*Aim of the task:* The line containing "Zeptejte se AI (159, 373)" marks the start; repeat it and every following line exactly through the end of the entries.
___ Material shown ___
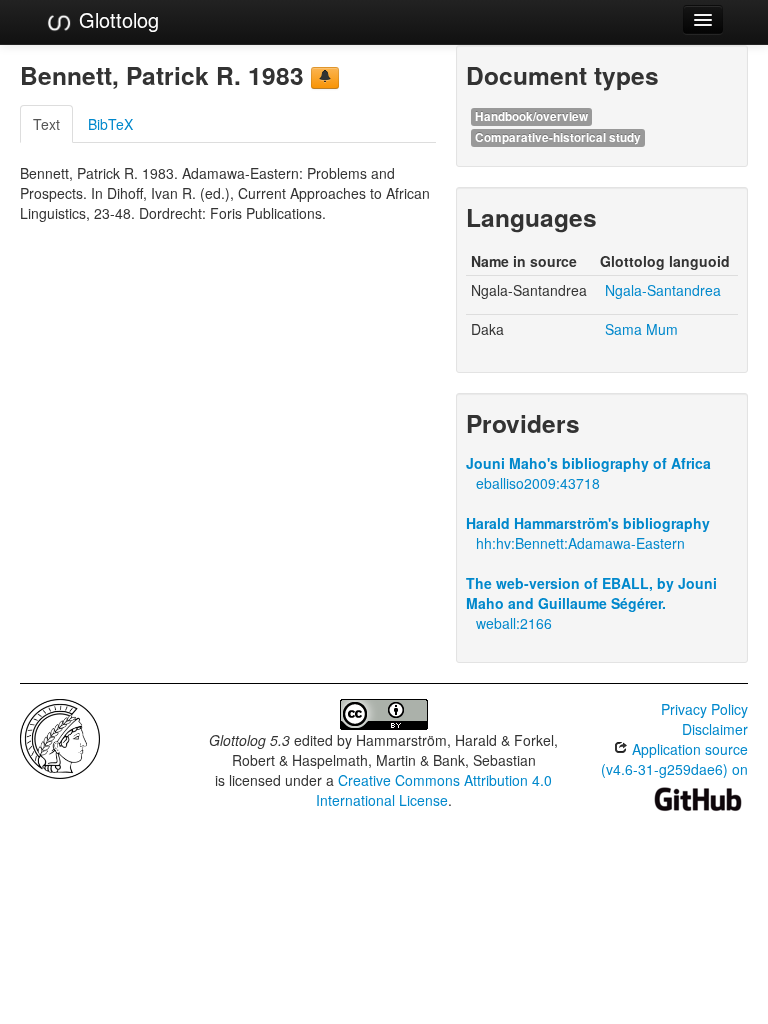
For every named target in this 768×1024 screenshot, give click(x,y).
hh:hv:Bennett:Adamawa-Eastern (580, 543)
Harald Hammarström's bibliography (588, 523)
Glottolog (116, 19)
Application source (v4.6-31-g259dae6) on (674, 759)
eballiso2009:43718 (538, 483)
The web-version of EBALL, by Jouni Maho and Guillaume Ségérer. (591, 593)
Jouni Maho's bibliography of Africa (588, 463)
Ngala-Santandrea (663, 290)
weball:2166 (514, 623)
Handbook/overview (531, 116)
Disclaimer (715, 729)
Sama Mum (641, 329)
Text (46, 124)
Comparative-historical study (558, 137)
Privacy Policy (704, 709)
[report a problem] (325, 78)
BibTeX (110, 124)
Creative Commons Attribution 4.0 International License (434, 790)
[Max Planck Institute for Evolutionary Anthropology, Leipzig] (60, 737)
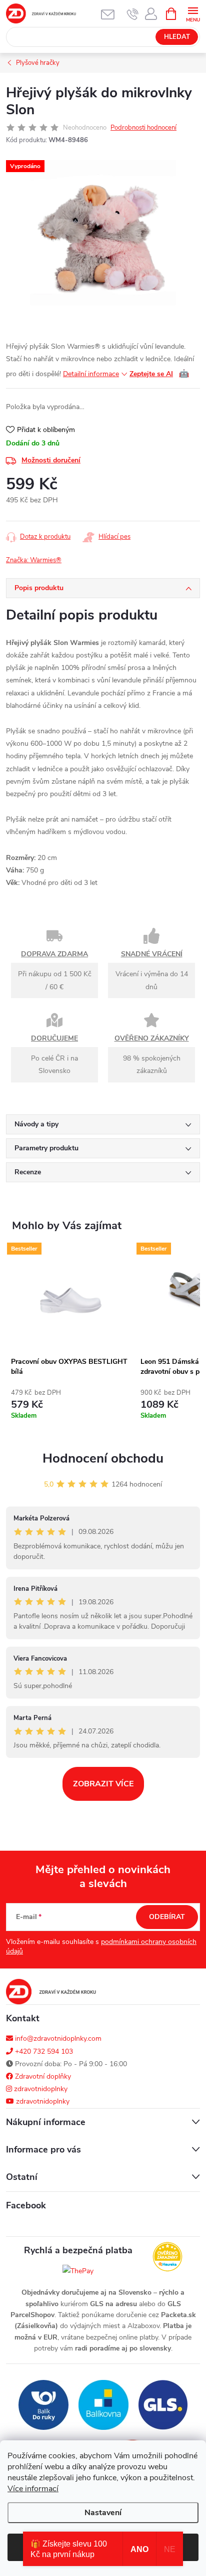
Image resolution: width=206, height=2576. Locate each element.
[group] (71, 1338)
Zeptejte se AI (159, 373)
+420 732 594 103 (43, 2051)
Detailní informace (91, 374)
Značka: (34, 560)
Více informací (33, 2488)
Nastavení (103, 2512)
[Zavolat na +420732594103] (132, 13)
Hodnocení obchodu (103, 1458)
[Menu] (193, 13)
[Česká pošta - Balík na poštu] (43, 2404)
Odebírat (167, 1917)
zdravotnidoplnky (40, 2089)
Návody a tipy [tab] (36, 1124)
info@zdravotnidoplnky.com (57, 2038)
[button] (70, 1407)
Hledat (177, 36)
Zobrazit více (103, 1783)
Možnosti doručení (51, 460)
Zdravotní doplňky (42, 2076)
___
*Completed task:*
Zeptejte se AI (159, 373)
+420 732 594 103 (43, 2051)
Detailní informace (91, 374)
Značka: (34, 560)
Více informací (33, 2488)
Nastavení (103, 2512)
[Zavolat na +420732594103] (132, 13)
Hodnocení obchodu (103, 1458)
[Menu] (193, 13)
[Česká pošta - Balík na poštu] (43, 2404)
Odebírat (167, 1917)
zdravotnidoplnky (40, 2089)
Návody a tipy [tab] (36, 1124)
info@zdravotnidoplnky.com (57, 2038)
[button] (70, 1407)
Hledat (177, 36)
Zobrazit více (103, 1783)
Možnosti doručení (51, 460)
Zdravotní doplňky (42, 2076)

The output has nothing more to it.